> INPUT RECORDS

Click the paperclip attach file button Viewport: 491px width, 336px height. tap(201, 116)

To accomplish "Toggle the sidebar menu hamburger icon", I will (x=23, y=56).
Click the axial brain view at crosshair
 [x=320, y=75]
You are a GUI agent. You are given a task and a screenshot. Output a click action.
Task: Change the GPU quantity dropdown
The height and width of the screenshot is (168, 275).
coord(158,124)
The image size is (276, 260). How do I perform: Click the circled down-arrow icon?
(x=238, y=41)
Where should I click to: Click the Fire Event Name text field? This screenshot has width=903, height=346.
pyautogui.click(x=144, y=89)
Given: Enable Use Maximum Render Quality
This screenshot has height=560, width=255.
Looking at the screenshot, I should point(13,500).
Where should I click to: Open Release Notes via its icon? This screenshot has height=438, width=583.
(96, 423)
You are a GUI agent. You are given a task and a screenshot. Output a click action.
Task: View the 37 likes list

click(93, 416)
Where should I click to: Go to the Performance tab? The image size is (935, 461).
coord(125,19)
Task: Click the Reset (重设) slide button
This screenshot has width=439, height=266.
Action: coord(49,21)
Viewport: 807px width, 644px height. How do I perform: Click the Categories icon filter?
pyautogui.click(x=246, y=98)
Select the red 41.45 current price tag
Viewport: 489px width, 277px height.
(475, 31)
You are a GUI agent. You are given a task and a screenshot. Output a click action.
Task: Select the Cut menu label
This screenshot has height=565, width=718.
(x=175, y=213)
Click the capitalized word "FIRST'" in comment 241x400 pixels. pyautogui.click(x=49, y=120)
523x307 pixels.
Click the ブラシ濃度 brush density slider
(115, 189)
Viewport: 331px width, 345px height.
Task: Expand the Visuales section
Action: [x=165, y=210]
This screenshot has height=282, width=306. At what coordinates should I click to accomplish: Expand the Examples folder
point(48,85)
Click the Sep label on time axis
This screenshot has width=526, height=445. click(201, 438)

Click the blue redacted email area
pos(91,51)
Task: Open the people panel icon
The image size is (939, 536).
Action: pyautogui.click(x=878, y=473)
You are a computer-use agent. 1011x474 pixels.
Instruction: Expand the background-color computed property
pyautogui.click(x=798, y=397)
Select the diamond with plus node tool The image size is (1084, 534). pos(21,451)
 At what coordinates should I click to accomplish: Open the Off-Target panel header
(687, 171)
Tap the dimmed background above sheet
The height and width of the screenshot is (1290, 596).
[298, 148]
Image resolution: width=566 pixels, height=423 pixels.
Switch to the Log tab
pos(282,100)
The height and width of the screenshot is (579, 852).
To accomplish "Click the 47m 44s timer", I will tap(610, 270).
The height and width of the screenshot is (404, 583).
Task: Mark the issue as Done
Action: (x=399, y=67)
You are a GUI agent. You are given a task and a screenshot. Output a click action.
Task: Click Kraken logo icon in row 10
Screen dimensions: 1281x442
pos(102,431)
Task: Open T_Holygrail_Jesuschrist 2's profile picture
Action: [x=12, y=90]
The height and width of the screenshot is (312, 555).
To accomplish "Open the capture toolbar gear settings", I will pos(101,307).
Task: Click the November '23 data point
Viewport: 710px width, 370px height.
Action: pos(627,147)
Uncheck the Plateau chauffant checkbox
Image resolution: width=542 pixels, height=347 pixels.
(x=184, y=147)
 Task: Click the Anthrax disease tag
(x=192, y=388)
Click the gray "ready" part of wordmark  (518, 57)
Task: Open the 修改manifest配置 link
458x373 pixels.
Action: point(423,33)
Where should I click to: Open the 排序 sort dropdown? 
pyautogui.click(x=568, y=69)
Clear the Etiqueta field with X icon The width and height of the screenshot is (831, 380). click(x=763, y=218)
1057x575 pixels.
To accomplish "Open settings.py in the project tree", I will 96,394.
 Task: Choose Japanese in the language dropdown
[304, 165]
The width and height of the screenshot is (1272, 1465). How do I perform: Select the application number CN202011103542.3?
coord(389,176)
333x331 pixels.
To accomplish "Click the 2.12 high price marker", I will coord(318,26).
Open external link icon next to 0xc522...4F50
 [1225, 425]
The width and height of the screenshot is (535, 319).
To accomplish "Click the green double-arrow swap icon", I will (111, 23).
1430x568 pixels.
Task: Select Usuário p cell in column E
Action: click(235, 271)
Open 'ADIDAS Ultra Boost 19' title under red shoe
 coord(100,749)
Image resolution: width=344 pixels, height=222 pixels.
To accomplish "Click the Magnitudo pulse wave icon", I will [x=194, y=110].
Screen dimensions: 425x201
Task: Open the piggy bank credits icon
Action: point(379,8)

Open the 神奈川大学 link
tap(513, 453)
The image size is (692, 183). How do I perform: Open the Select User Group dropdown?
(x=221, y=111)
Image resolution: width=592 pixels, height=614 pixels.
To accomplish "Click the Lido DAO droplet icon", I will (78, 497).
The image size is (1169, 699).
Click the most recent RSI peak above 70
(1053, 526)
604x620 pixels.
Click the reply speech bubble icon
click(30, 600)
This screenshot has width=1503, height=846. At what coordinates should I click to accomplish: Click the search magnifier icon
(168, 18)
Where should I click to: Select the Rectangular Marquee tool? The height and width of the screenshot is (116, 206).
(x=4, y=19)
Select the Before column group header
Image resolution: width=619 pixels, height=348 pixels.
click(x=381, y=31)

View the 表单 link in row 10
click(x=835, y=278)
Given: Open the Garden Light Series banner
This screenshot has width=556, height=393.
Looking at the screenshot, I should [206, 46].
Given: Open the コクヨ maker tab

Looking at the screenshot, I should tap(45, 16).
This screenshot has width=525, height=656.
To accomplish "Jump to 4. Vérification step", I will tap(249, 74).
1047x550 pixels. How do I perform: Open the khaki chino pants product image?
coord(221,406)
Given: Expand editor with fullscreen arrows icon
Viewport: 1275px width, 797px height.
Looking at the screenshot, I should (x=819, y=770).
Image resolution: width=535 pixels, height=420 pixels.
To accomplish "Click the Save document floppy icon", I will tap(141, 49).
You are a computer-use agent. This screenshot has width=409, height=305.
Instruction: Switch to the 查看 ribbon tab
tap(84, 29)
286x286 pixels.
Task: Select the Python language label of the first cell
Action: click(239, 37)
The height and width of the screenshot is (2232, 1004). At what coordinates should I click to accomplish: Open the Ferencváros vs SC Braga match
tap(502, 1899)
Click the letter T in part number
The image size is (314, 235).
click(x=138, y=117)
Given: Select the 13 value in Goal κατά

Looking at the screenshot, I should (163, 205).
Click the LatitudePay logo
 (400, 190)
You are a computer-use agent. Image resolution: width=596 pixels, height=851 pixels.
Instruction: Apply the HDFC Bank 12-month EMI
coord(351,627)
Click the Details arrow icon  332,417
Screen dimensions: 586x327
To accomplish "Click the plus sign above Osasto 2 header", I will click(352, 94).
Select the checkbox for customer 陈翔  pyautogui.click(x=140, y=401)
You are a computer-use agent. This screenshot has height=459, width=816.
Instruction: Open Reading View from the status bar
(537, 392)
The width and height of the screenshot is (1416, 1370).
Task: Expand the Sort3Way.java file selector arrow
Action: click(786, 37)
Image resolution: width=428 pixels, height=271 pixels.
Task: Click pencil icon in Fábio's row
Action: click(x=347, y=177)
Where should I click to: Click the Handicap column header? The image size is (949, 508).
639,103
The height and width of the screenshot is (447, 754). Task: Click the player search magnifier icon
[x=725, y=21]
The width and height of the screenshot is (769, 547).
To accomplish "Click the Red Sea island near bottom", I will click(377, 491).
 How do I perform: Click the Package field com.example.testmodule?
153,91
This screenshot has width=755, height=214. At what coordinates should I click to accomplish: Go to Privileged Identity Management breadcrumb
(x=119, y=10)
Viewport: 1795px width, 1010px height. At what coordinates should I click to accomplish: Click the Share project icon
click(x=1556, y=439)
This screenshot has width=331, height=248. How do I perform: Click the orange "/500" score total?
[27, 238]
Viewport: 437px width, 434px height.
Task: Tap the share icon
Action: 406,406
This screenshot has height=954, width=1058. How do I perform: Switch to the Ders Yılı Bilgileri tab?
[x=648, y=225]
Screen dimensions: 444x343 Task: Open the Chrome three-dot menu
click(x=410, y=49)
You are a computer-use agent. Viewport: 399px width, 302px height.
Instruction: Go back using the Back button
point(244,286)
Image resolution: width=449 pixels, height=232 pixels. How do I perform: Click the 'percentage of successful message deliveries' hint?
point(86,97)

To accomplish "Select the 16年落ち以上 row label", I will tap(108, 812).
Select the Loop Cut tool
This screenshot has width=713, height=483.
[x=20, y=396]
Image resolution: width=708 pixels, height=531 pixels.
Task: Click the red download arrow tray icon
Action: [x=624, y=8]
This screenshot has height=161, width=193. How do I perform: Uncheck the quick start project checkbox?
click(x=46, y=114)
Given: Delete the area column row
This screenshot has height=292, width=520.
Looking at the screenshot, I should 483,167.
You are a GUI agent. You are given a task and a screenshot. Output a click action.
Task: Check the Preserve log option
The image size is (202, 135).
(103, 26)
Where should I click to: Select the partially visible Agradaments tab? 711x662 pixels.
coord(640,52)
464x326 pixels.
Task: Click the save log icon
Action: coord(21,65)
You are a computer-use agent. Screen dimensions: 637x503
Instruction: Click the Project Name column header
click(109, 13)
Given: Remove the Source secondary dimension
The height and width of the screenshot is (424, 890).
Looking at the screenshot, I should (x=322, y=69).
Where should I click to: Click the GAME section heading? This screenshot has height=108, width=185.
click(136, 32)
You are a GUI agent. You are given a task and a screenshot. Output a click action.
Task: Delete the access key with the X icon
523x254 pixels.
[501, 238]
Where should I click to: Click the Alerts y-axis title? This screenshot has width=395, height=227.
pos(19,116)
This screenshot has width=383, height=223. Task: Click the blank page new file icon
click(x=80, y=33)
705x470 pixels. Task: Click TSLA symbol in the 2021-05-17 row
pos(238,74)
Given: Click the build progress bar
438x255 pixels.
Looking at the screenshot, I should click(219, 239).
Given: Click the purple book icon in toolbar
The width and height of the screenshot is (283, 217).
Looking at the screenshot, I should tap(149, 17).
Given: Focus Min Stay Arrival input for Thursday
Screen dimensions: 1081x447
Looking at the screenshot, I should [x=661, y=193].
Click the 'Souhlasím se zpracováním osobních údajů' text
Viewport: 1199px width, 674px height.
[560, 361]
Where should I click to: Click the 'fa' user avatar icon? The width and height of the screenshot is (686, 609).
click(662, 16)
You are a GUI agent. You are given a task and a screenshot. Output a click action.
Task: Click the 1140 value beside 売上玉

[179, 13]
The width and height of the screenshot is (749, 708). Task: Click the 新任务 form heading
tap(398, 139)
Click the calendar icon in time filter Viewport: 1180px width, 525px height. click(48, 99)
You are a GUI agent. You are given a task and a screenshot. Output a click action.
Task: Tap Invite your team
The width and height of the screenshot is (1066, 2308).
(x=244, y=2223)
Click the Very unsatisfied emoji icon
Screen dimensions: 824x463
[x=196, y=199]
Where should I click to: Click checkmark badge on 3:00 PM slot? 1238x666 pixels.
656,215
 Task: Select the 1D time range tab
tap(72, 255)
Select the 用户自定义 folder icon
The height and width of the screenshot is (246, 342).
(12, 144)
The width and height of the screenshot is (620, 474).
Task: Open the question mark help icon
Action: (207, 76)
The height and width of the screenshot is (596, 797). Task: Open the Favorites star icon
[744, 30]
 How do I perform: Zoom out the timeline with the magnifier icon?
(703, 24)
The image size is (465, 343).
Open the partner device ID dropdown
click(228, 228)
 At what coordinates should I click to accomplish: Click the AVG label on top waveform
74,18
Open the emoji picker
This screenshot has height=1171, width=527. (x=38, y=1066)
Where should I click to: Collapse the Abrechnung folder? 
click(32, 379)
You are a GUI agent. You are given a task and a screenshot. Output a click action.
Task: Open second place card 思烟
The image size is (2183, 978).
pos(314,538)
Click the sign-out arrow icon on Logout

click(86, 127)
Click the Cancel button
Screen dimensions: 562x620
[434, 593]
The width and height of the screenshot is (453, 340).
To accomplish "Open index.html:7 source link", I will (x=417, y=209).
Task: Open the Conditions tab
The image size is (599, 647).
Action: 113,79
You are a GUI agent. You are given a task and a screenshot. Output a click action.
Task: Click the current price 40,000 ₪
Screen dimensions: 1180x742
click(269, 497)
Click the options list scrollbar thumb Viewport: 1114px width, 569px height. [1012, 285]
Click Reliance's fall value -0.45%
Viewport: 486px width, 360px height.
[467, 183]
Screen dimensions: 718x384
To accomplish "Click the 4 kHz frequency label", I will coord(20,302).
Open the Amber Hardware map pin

> EXERCISE
Tell how many lines above contain the word "plus". Nothing but the number is needed.

> FINISHED EXERCISE
2